So. New Year celebrations without the firecrackers. Safer probably, but was it as much fun to remember, the day after? Or did we just pedestrian-ize it?
Think Christmas.
The arrival of the Christmas season used to be really obvious. It was the only time Christmas lights came out on the streets. And then big cities started stringing lights along the central dividers of their major streets, putting up twinkling displays in their trees, and festooning buildings with light tracks. It soon looked like Christmas everyday – so what set Christmas season apart?
Much the same thing happened to fireworks.
When big corporations like SM started putting up weekly fireworks shows – following the lead of theme parks I suppose – everyone wanted their own. Now, you see fireworks marking birthdays, weddings, and random anniversaries. Just another signal of celebratory glee.
And now firecrackers.
I’m old enough to remember waking up on January 1, still excited about the noise of the Judas Belts and the Goodbye Philippineses our neighbours set off the night before. It was the subject of most New Year’s Day conversations. Who had the loudest bang? Who spent the most money? Sure, a lot of those conversations carried the brittle edge of censure, but deep down, I suspect that even those of us who protested the loudest at the expense, would have blown money on firecrackers if only we had money to spare.
Even the clean-up was a sort of annual rite.
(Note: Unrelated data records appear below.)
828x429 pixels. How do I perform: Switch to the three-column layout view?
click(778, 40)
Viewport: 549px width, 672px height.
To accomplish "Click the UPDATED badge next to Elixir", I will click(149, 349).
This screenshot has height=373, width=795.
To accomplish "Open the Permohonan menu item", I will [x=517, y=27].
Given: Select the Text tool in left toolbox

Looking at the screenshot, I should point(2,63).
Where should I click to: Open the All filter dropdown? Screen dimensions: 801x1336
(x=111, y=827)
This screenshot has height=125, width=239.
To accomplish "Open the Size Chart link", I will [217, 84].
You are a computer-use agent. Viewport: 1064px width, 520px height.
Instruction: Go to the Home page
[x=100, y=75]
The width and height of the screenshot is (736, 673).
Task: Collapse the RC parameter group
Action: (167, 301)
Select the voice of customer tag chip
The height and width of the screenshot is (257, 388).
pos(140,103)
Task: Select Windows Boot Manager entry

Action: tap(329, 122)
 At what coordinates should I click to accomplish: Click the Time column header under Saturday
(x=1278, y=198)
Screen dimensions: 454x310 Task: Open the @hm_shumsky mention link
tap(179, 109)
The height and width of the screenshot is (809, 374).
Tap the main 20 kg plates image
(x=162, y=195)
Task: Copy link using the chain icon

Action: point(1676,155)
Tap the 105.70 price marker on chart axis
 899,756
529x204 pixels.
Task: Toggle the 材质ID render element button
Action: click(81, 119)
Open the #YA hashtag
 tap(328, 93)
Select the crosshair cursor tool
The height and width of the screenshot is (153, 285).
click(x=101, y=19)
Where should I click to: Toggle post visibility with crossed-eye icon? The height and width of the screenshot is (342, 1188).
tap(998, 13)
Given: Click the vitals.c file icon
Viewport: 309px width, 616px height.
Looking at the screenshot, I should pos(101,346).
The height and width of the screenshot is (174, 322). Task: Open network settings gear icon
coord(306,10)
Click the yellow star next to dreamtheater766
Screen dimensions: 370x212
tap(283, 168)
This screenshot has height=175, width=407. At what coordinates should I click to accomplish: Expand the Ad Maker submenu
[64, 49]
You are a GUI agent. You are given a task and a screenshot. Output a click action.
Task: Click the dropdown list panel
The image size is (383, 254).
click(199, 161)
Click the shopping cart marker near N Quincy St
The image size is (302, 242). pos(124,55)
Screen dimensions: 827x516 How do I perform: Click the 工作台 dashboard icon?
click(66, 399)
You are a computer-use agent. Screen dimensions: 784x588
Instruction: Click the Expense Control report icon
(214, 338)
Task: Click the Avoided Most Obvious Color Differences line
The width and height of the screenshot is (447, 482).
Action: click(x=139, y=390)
Dousing the streets to defuse any unexploded firecrackers, and then sweeping up the sopping wet detritus of the previous year, sort of added a visceral dimension to “out with old, in with the new.” Kids were conscripted to do the sweeping – siblings, cousins, and the children of family friends (not necessarily our friends) all goofing off, scaring each other silly with every bit of dry trianggulo found. Hung-over adults, mostly engaged in some hair-of-the-dog remedy, would “supervise,” and occasionally light a surviving firecracker.
We talked to neighbors too, as they cleaned up their segment of the street. It was an opportunity for comradely nods and awkward handshakes, wishing each other the best of the coming year. There was never too much sentimentality, but there were human connections made in that very short day before everyone had to go back to the real world of work and school and not talking to each other beyond the hurried hellos.
But today, there was none of that.
This year started very quietly in the neighbourhoods. Most everyone either glued to the television, cheering vicariously as some celebrities pranced around on stage, shouting themselves hoarse in some park far away. The people who were actually in those parks looked like they were having a good time, but you couldn’t escape the sense that they were having a good time watching the festivities rather than being in them. Do you know what I mean? And in our homes, well, there was the internet.
But sure, firecracker injuries were down 60%. Wow. But you know what? When you pack away that battered old BMX that you used to ride to undiscovered corners of the subdivision you lived in, that BMX that gave you the freedom to meet up with friends for an afternoon of just cruising in each other’s company, packing that BMX away resulted in a 99% decrease in scratches and skinned knees.
I don’t know that I like celebrating New Year’s eve this way. There’s no doubt that everyone’s safer. And that most people aren’t spending their money on the fleeting joy of exploding things. Nah. We’re all smarter now, it seems. More practical. More grown-up.
Yeah. New’s Year eve grew up and adulting is that much closer to being a year-round affair.